- **FRAGMENTO DE LECTURA**:
_ _ _ _ _

El Tempe Argentino: 16

Nota: En esta transcripción se ha respetado la ortografía original.


Capítulo XIV editar

El tigre o yaguareté


Generalmente se considera al tigre como un animal en extremo feroz, de una crueldad invencible, y devorado constantemente por una sed insaciable de sangre. En vano es que todos los observadores inteligentes se hallen contestes en asegurar que aun el verdadero tigre asiático no es más feroz que el león; que sólo acometen acosados por el hambre (circunstancia en que el mismo hombre va más adelante, pues se hace antropófago); en vano Buffón y Cuvier han comprobado que el jaguar, tigre americano o yaguareté, es menos fiero que la pantera, la onza y el leopardo que rara vez se tiran sobre los hombres, y que para hacerlo huir, no es menester más que presentarle un tizón encendido. A pesar de eso, se considera al tigre como el símbolo de la crueldad, y la palabra tigre se ha hecho sinónima de cruel, inhumano, sanguinario, aplicada a las personas: aunque con más verdad debía ser a la inversa, por que la crueldad y sevicia del hombre deja muy atrás la de las fieras. ¡Observación dolorosa a par de humillante para la especie humana!: la destructividad del tigre, de la pantera, de la hiena, del chacal, nunca se ejerce contra los individuos de su especie; más la del hombre se desplega a veces con caracteres espantosos, sobre sus semejantes, sobre su propia sangre, sobre si mismo, pues es el único ser que tiene la funesta prerrogativa del suicidio.

Créese generalmente que en el delta no sólo se encuentran todas aquellas especies inofensivas y provechosas para el hombre, sino que también son la guarida de feroces tigres. Esta es una creencia errónea, producida y alimentada por el mismo isleño,

que se complace en abusar de la credulidad de los puebleros, refiriéndoles cuentos de tigres, cuyas fechorías nunca pasan de haber robado la carne de la ranchada o arrebatado a un perro.

_ _ _ _ _

[Registros de origen]
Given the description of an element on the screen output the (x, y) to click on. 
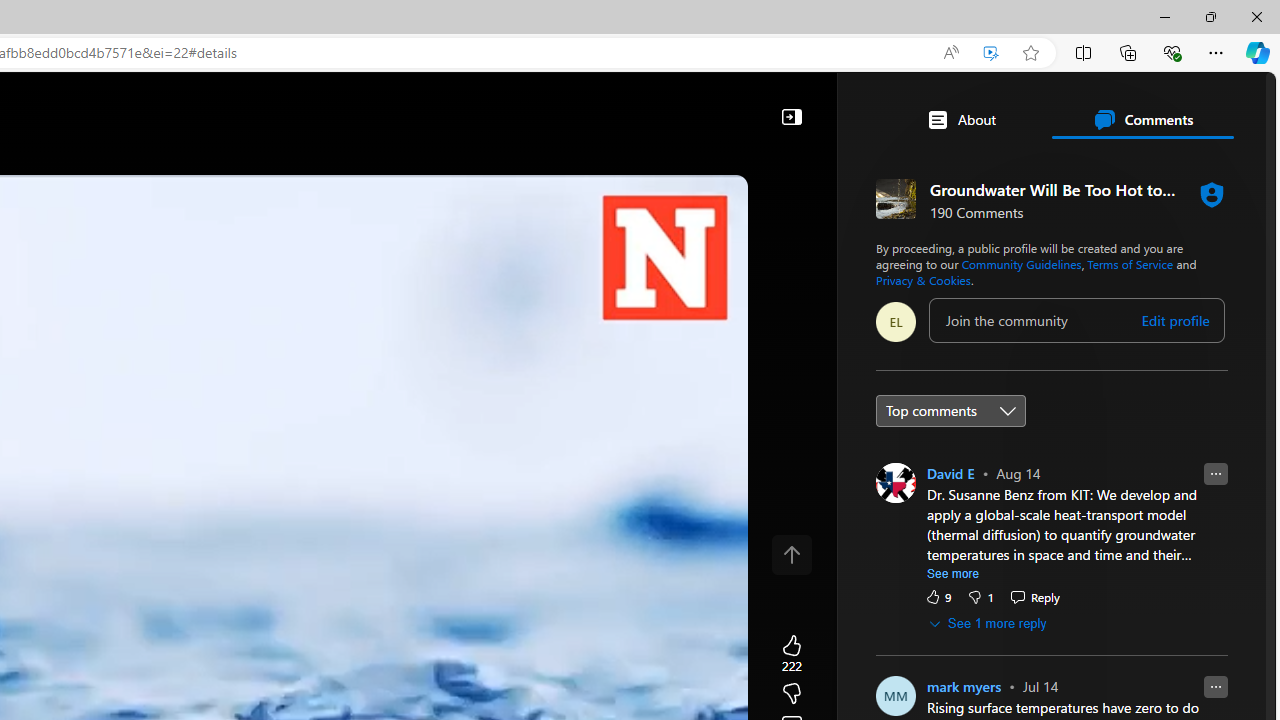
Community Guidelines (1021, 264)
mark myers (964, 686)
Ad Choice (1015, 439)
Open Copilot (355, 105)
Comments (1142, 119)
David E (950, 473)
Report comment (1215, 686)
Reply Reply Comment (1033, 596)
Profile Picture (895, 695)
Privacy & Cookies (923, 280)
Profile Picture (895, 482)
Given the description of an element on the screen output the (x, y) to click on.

_ _ _ _ _

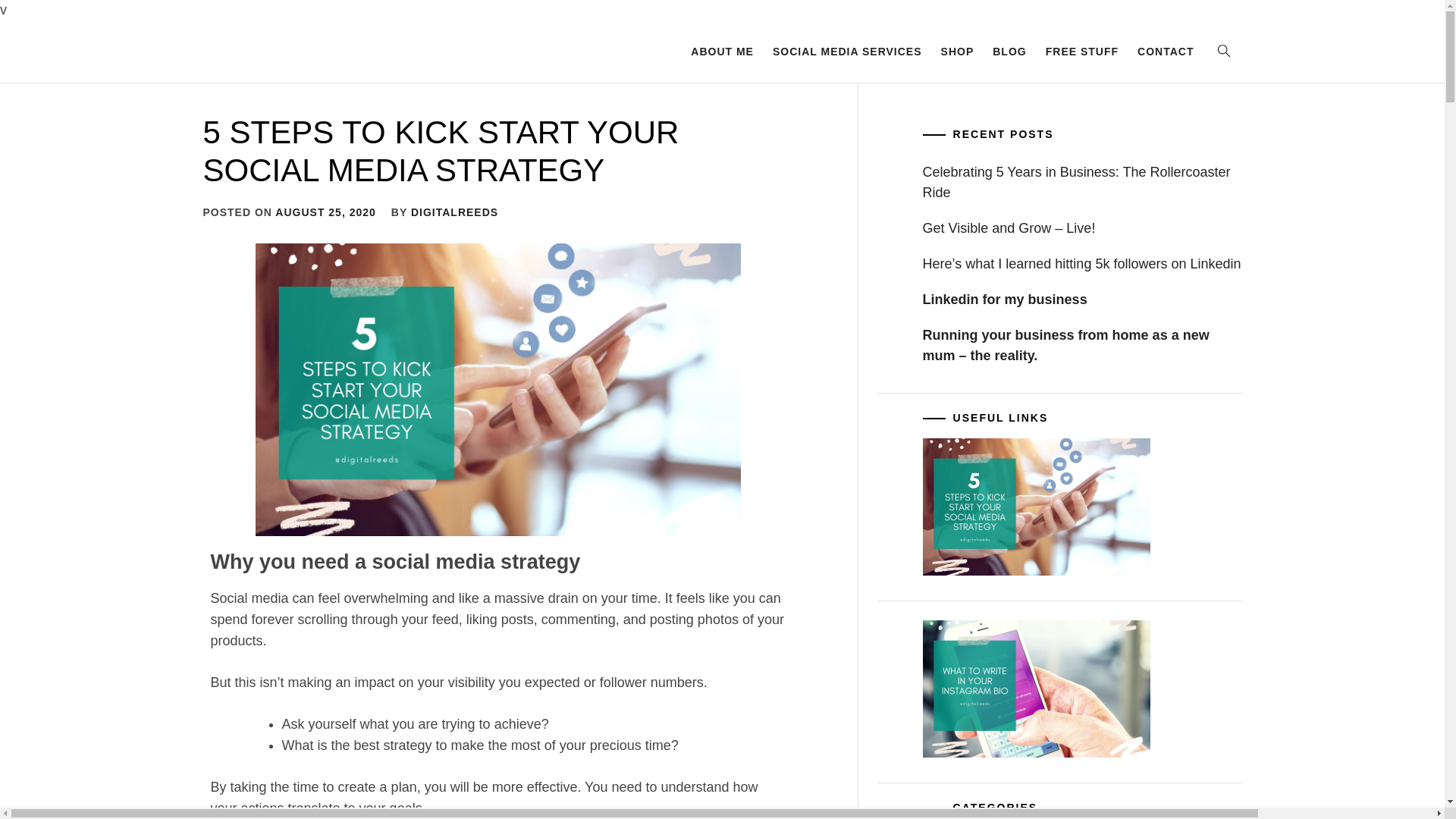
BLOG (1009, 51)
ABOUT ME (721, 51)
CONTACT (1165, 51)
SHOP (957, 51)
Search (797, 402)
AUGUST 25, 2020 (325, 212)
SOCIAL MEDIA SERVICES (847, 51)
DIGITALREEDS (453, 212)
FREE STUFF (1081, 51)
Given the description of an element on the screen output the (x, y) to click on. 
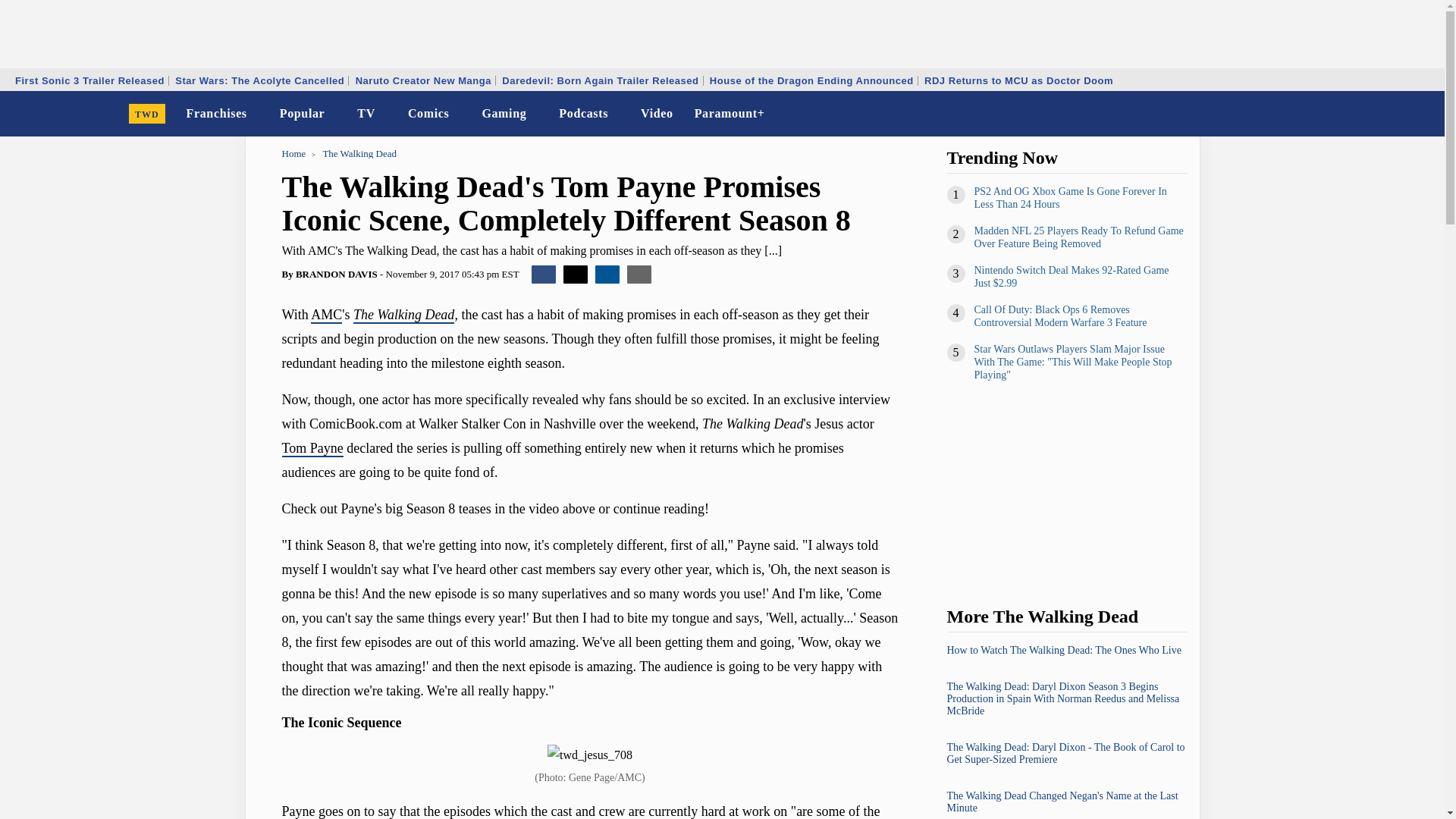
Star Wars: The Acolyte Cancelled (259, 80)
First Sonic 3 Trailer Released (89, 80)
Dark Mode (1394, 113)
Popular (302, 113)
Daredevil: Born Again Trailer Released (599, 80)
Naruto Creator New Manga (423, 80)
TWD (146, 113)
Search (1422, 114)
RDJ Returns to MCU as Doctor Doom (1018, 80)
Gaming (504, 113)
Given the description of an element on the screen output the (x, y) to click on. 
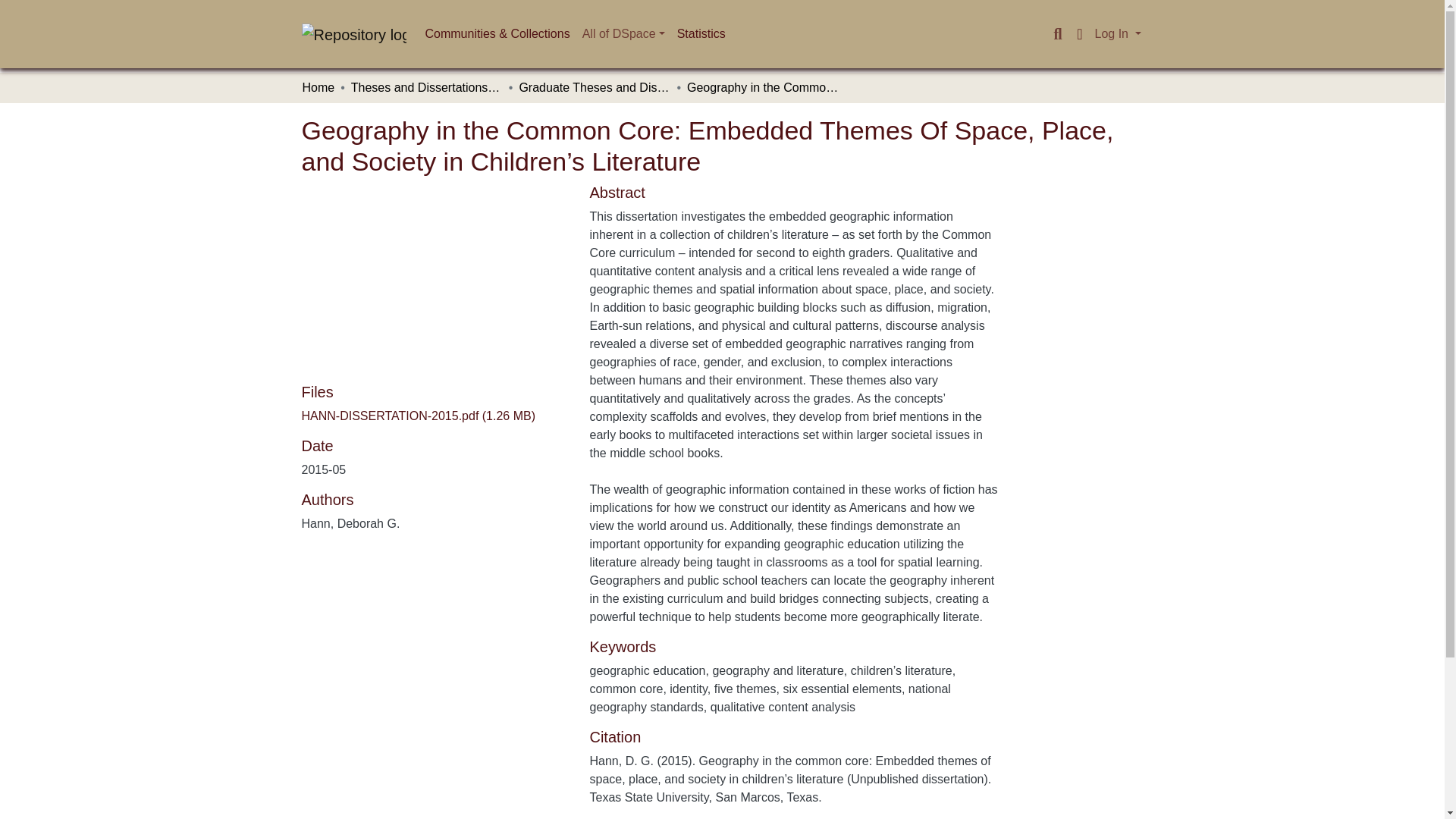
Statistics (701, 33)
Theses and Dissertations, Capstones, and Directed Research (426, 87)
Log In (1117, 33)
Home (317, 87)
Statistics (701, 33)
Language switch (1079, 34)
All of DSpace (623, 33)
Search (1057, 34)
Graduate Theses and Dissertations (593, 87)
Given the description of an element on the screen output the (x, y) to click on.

_ _ _ _ _

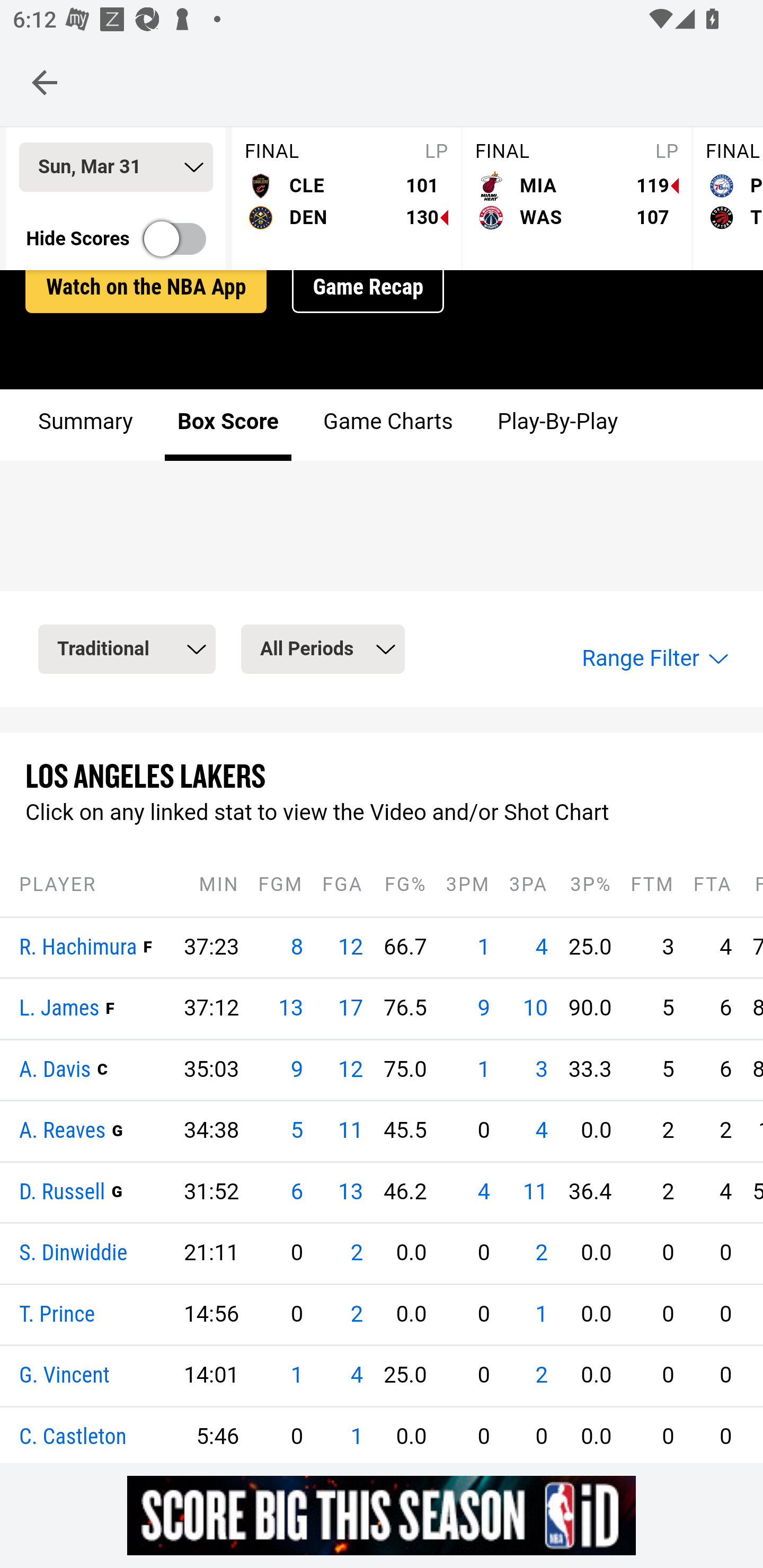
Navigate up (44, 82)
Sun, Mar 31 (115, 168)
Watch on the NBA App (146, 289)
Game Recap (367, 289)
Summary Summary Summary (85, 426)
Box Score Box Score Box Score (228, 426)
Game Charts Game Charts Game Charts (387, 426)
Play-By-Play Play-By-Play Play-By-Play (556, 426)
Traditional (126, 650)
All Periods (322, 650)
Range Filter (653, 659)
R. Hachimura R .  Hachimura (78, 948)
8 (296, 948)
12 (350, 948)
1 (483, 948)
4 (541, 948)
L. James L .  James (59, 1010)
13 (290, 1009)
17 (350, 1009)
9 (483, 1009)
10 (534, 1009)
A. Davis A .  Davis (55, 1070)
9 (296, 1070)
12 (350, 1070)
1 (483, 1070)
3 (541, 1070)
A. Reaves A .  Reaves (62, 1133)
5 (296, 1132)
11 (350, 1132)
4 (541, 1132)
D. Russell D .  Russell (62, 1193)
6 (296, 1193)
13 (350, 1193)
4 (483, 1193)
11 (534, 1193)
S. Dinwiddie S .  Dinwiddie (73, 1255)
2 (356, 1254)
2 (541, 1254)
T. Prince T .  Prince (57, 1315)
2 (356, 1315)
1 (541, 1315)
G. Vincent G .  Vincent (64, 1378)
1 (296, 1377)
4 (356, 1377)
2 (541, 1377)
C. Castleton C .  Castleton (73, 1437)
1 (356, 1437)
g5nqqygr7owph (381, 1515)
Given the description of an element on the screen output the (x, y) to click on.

_ _ _ _ _

- **SERIE DE EJERCICIOS**:
**A.** ¿Cómo resumirías en dos oraciones el fragmento sobre el tigre?
**B.** ¿Puedes citar del fragmento sobre el tigre el pasaje que va desde "Créese generalmente que" hasta "a un perro.", ambos incluidos?
**C.** ¿Qué animales nombra el fragmento sobre el tigre como aquellos cuya destructividad nunca se ejerce contra los individuos de su especie?

- **EJERCICIOS RESUELTOS**:
**A.** El texto sostiene que la fama del tigre como símbolo de crueldad es injusta, pues Buffón y Cuvier comprobaron que el yaguareté es menos fiero que la pantera, la onza y el leopardo y que basta un tizón encendido para hacerlo huir, mientras que la crueldad del hombre supera la de las fieras y se ejerce incluso sobre sus semejantes. Además, califica de errónea la creencia de que el delta es guarida de tigres feroces, una idea que alimenta el propio isleño con cuentos cuyas fechorías no pasan de robar la carne de la ranchada o arrebatar un perro.

**B.**
Créese generalmente que en el delta no sólo se encuentran todas aquellas especies inofensivas y provechosas para el hombre, sino que también son la guarida de feroces tigres. Esta es una creencia errónea, producida y alimentada por el mismo isleño,

que se complace en abusar de la credulidad de los puebleros, refiriéndoles cuentos de tigres, cuyas fechorías nunca pasan de haber robado la carne de la ranchada o arrebatado a un perro.

**C.**
- el tigre
- la pantera
- la hiena
- el chacal